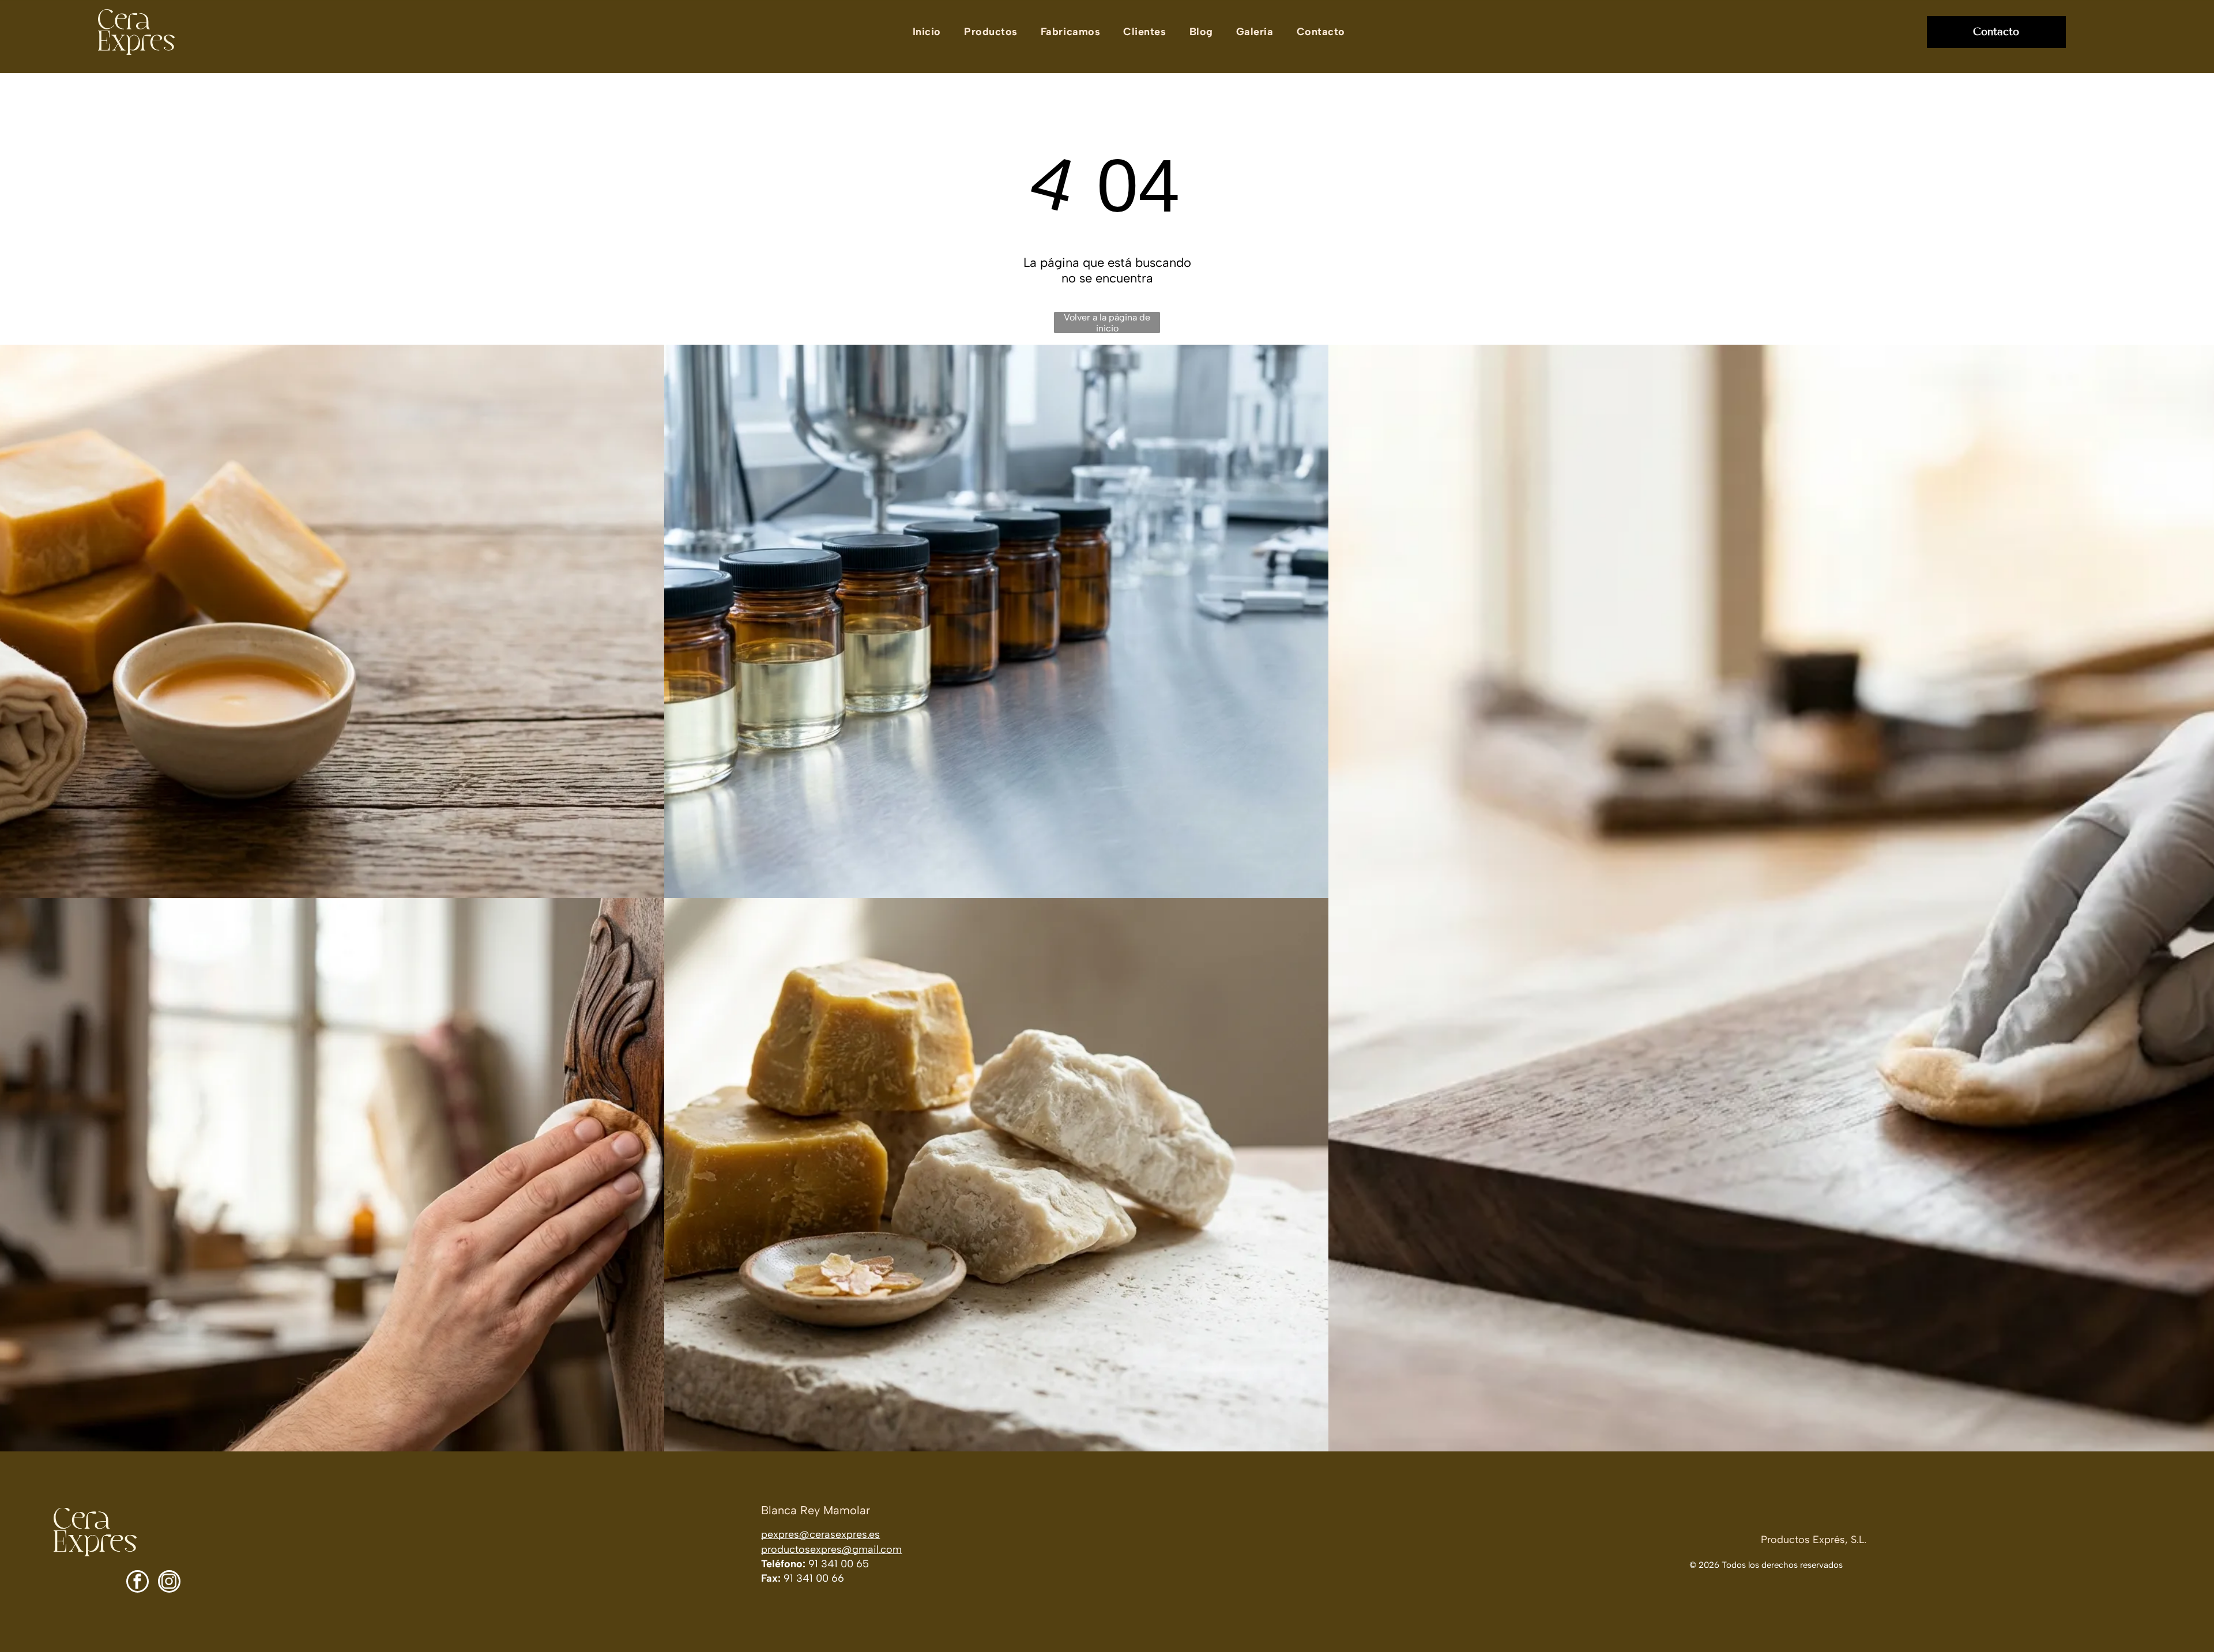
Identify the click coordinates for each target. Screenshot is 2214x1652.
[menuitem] (926, 32)
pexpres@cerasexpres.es (820, 1534)
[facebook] (137, 1583)
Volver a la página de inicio (1107, 322)
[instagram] (169, 1583)
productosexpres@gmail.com (831, 1549)
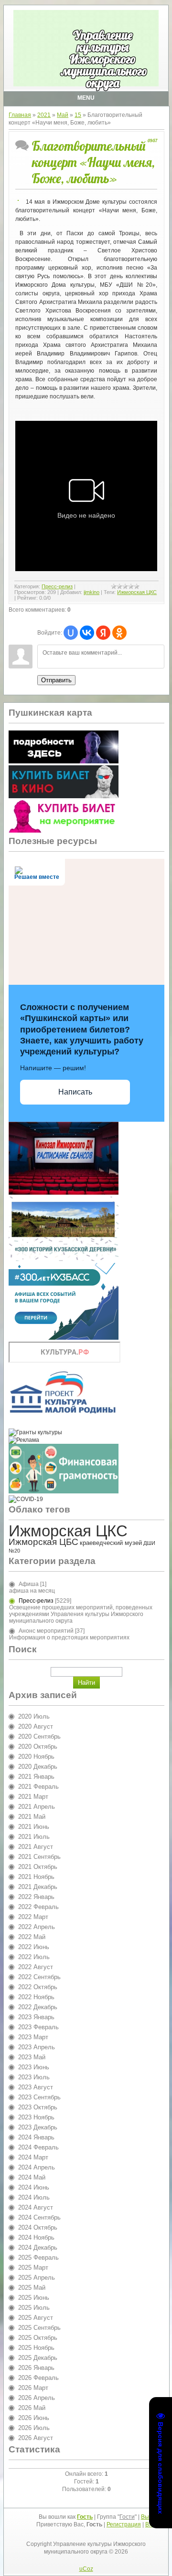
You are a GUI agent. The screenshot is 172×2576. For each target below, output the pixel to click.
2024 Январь (36, 2137)
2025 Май (31, 2287)
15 (78, 115)
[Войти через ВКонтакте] (87, 633)
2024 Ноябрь (36, 2237)
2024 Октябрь (37, 2227)
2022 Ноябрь (36, 1997)
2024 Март (33, 2157)
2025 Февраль (38, 2257)
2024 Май (31, 2177)
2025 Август (35, 2317)
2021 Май (31, 1816)
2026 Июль (34, 2427)
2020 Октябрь (37, 1746)
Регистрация (124, 2524)
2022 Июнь (33, 1946)
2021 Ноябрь (36, 1876)
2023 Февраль (38, 2027)
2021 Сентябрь (39, 1856)
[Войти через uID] (71, 633)
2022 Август (35, 1967)
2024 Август (35, 2207)
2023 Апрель (36, 2047)
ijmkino (91, 592)
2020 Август (35, 1726)
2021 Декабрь (37, 1886)
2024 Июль (34, 2197)
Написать (75, 1092)
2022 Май (31, 1936)
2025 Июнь (33, 2297)
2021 (44, 115)
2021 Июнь (33, 1826)
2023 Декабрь (37, 2127)
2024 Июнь (33, 2187)
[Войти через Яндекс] (103, 633)
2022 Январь (36, 1896)
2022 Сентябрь (39, 1977)
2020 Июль (34, 1716)
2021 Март (33, 1796)
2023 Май (31, 2057)
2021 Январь (36, 1776)
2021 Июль (34, 1836)
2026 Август (35, 2437)
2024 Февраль (38, 2147)
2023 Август (35, 2087)
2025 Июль (34, 2307)
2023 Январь (36, 2017)
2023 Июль (34, 2077)
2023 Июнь (33, 2067)
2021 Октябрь (37, 1866)
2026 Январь (36, 2367)
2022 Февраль (38, 1906)
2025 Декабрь (37, 2357)
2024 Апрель (36, 2167)
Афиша (29, 1584)
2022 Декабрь (37, 2007)
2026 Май (31, 2407)
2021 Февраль (38, 1786)
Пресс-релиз (57, 586)
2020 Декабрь (37, 1766)
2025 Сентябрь (39, 2327)
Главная (20, 115)
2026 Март (33, 2387)
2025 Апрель (36, 2277)
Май (62, 115)
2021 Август (35, 1846)
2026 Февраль (38, 2377)
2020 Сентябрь (39, 1736)
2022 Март (33, 1916)
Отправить (56, 680)
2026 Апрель (36, 2397)
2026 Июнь (33, 2417)
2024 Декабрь (37, 2247)
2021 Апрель (36, 1806)
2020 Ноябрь (36, 1756)
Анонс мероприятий (46, 1630)
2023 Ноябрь (36, 2117)
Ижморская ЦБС (43, 1542)
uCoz (86, 2569)
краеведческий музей (111, 1542)
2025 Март (33, 2267)
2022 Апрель (36, 1926)
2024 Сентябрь (39, 2217)
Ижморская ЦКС (137, 592)
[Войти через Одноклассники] (119, 633)
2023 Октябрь (37, 2107)
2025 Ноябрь (36, 2347)
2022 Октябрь (37, 1987)
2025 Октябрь (37, 2337)
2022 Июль (34, 1957)
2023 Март (33, 2037)
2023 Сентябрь (39, 2097)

☆ ☆ ☆ ☆

> _Exercise requirements_:
What is needed is a word-for-word copy of the lines from the start of the data to the line with "2024 Апрель (36, 2167)", inclusive, with no pictures in it.

> _Solution for this problem_:
Identify the click coordinates for each target. Screenshot is 2214x1652.
[menuitem] (926, 32)
pexpres@cerasexpres.es (820, 1534)
[facebook] (137, 1583)
Volver a la página de inicio (1107, 322)
[instagram] (169, 1583)
productosexpres@gmail.com (831, 1549)
You are a GUI agent. The screenshot is 172×2576. For each target below, output the pixel to click.
2024 Январь (36, 2137)
2025 Май (31, 2287)
15 (78, 115)
[Войти через ВКонтакте] (87, 633)
2024 Ноябрь (36, 2237)
2024 Октябрь (37, 2227)
2022 Ноябрь (36, 1997)
2024 Март (33, 2157)
2025 Февраль (38, 2257)
2024 Май (31, 2177)
2025 Август (35, 2317)
2021 Май (31, 1816)
2026 Июль (34, 2427)
2020 Октябрь (37, 1746)
Регистрация (124, 2524)
2022 Июнь (33, 1946)
2021 Ноябрь (36, 1876)
2023 Февраль (38, 2027)
2021 Сентябрь (39, 1856)
[Войти через uID] (71, 633)
2022 Август (35, 1967)
2024 Август (35, 2207)
2023 Апрель (36, 2047)
ijmkino (91, 592)
2020 Август (35, 1726)
2021 Декабрь (37, 1886)
2024 Июль (34, 2197)
Написать (75, 1092)
2022 Май (31, 1936)
2025 Июнь (33, 2297)
2021 (44, 115)
2021 Июнь (33, 1826)
2023 Декабрь (37, 2127)
2024 Июнь (33, 2187)
[Войти через Яндекс] (103, 633)
2022 Январь (36, 1896)
2022 Сентябрь (39, 1977)
2020 Июль (34, 1716)
2021 Март (33, 1796)
2023 Май (31, 2057)
2021 Январь (36, 1776)
2021 Июль (34, 1836)
2026 Август (35, 2437)
2024 Февраль (38, 2147)
2023 Август (35, 2087)
2025 Июль (34, 2307)
2023 Январь (36, 2017)
2023 Июль (34, 2077)
2023 Июнь (33, 2067)
2021 Октябрь (37, 1866)
2026 Январь (36, 2367)
2022 Февраль (38, 1906)
2025 Декабрь (37, 2357)
2024 Апрель (36, 2167)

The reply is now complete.